It’s a difficult time to be working in breaking news. With the shift of focus to digital platforms and social media reporting, media outlets are pushed to be as fast as possible when releasing information in breaking news events. Alongside an increasing desire to be first with breaking news, there should also be an equally strong desire for accuracy, especially when lives and reputations are at risk.
Our basic journalistic instincts should tell us to err on the side of caution when releasing the names of suspects involved in harrowing cases, particularly when there are not enough sources to corroborate the information or sufficient amounts of investigation to confirm their involvement.
So why does the wrongful naming of innocent people in media reports continue to happen?
Take the case of Toby “Eggman” Reynolds, who was wrongly accused by users on the messaging board 4chan of carrying out a mass shooting at Oregon’s Umpqua Community College in October 2015. Storyful journalists Joe Galvin and Derek Bowler investigated this claim, eventually managing to talk directly to the man identified as Reynolds and confirm that he was, in fact, in Seattle, not the location of the shooting. By this time, however, some news outlets had released this rumour as fact, seemingly without undertaking any independent investigation.
In an older case, Sunil Tripathi, a student at Brown University, was wrongly accused of being a suspect in the April 2013 Boston marathon bombings. Reddit users and several reporters on social media speculated on the innocence of the 22-year-old, who had been missing for a month, and, in some cases, reporters said they had heard Tripathi’s name being mentioned on the Boston police scanner.
Tripathi’s body was later discovered in the Providence River, Rhode Island, on April 23, 2013. His body had reportedly been in the water for some time, and it was believed that he had taken his own life. While Tripathi may not have been alive around the time of the erroneous accusation, this example of poor ethics from reporters, who accepted and shared rumour as fact, had a devastating effect on his family.
“All of this was just noise, noise that just got louder because it kept bouncing off itself,” Tripathi’s sister Sangeeta said in an interview with the Philadelphia Inquirer. “It’s really crazy that someone sitting in their pajamas somewhere can start a chain that can get the media, traditional media that should have a certain amount of fact-checking, all really riled up.”
Storyful recently worked on a case of misidentification when a professor at Alexandria University was wrongly accused of being the hijacker of EgyptAir flight MS181. The flight was en route from Alexandria’s Burj al-Arab airport to Cairo on March 29, 2016, when it was hijacked and forced to land at Larnaca International Airport in Cyprus.
At Storyful, we carried out some of our own research on this information to be absolutely sure we would be naming the right person, and to avoid misinforming our newsroom clients. In the first few minutes of the investigation, we found a number of discrepancies with the information gleaned from posts being shared around online.

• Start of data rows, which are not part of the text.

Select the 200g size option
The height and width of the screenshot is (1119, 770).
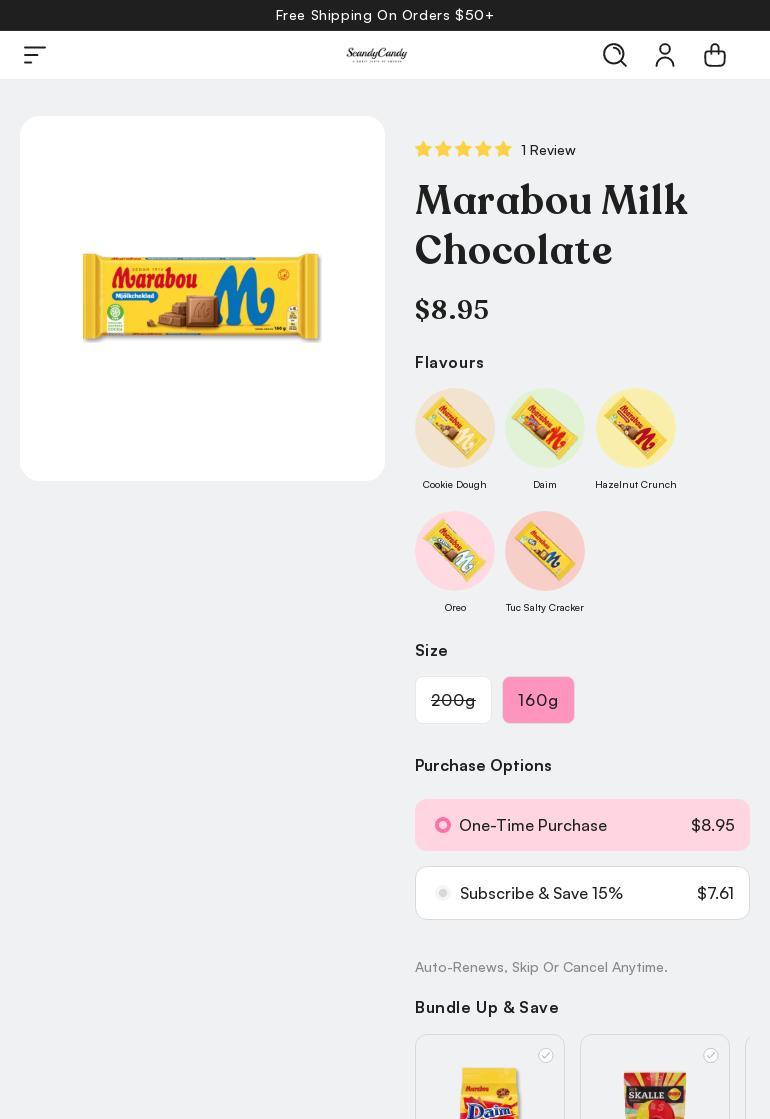tap(453, 700)
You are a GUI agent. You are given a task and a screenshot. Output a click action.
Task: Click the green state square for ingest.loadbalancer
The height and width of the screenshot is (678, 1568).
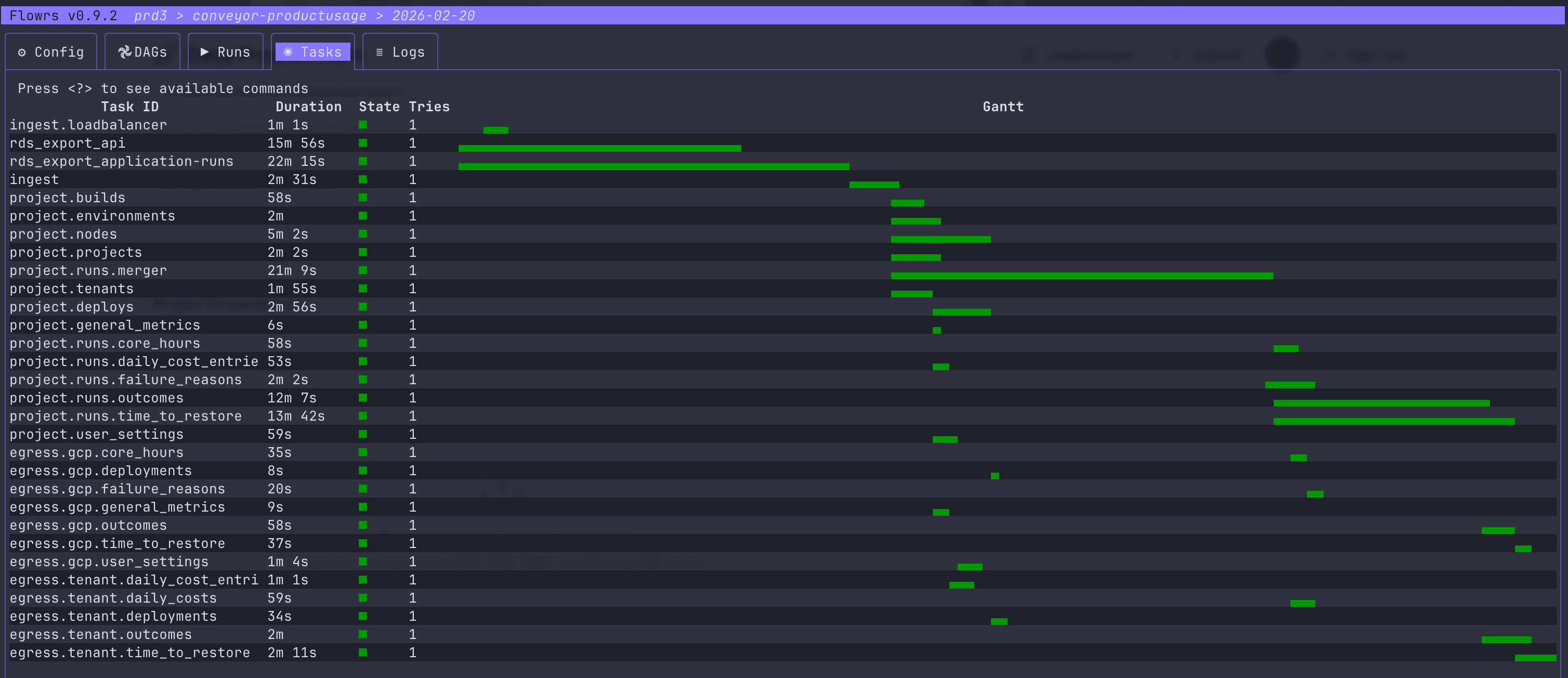(x=363, y=124)
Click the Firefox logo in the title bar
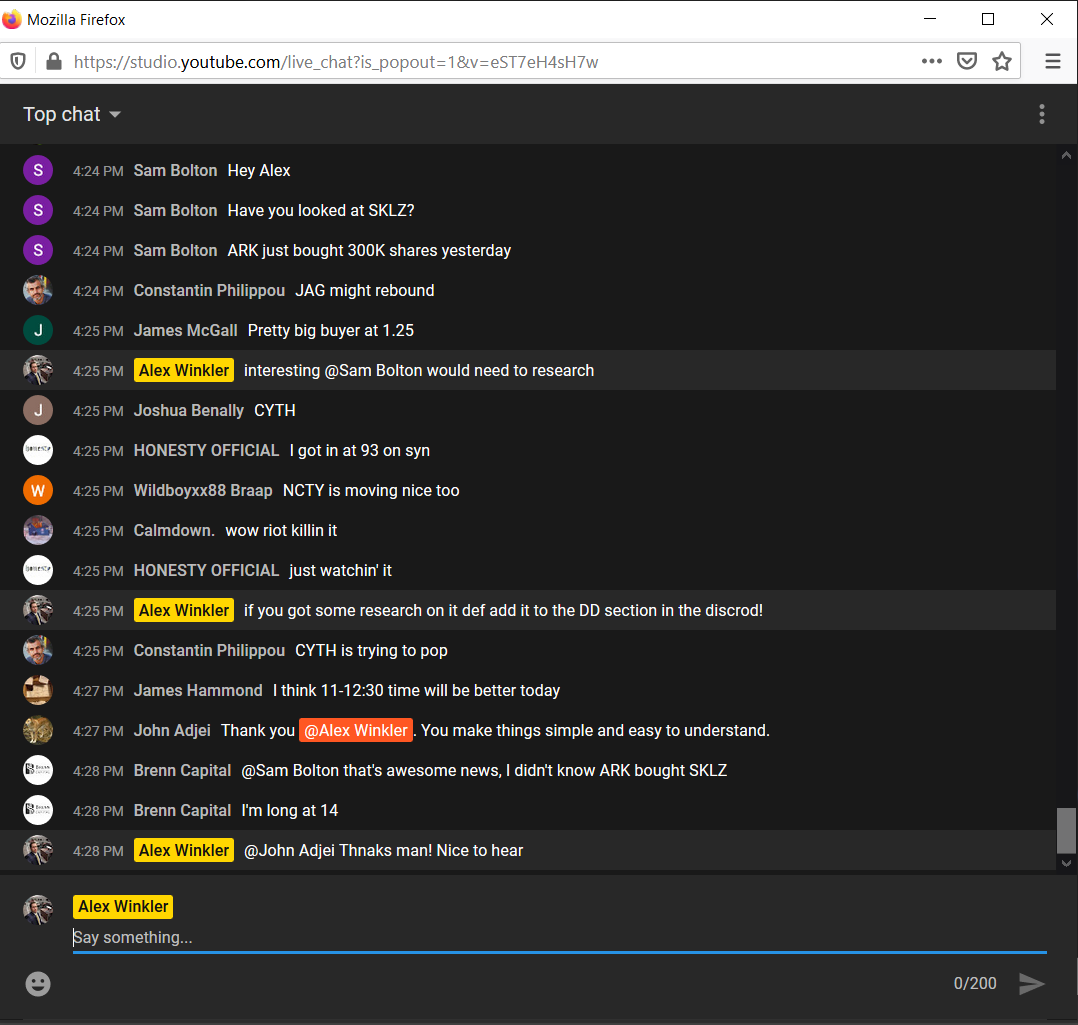 pyautogui.click(x=14, y=19)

While this was clearly not the original version of the photo, it was being widely shared as showing the hijacker of the flight, and did not appear to show a man in his late 20s. When our reverse Google Image searches came back without any results, we knew we needed to keep digging.
Further searches uncovered a page for Dr. Samaha on the Alexandria University website, which included a picture of the professor.
This tallied with a Facebook account we found under the name of Ibrahim Samaha that also listed connections with the university.
Looking at this information, the picture circulating from the aircraft did not show a striking resemblance to the pictures we had found of Samaha. The reports of the hijacker’s age also did not add up with any of the content we had found.
Soon after, the BBC managed get in contact with Samaha, who confirmed that he was a passenger, but not the hijacker. The hijacker was later confirmed by Egyptian authorities to be 59-year-old Seif el Din Mustafa.
Once Samaha was released from the plane, he gave a few brief interviews. In footage from ONtv, Samaha said he believed the misunderstanding had derived from the cabin crew, due to a seating plan. Samaha also said his wife had called him while on the plane, asking him if he was the hijacker, before starting to cry. Further reports say Samaha’s wife, Nahla, did not want to talk to the press due to her “nervous shock and mental suffering.”
As the main role of news organizations is to accurately report information to the public, there should not be instances of innocent people being publicly named as suspects, particularly when there is enough easily discoverable evidence that produces more than one red flag. Nor should we be taking anything found on social media at face value, as getting the facts wrong can prove disastrous for those wrongfully accused (and embarrassing for the accusers). As the Reuters handbook has it: “Just because you have a named source does not mean you are free from responsibility for what you quote the source as saying.”
And as the cases of Reynolds, Tripathi and others similar show, when it comes to crowdsourced investigations on online platforms, nothing should go reported without thorough verification by professional journalists.
Is the trauma inflicted on people misidentified due to lack of verification work, and their families, really worth it in the race to be first?
Update: This article has been updated to show that Galvin and Bowler spoke “to the man identified as Reynolds” rather than “directly to Reynolds”. ‘Toby Reynolds’ was a pseudonym used by the individual, who later told Galvin and Bowler his real name.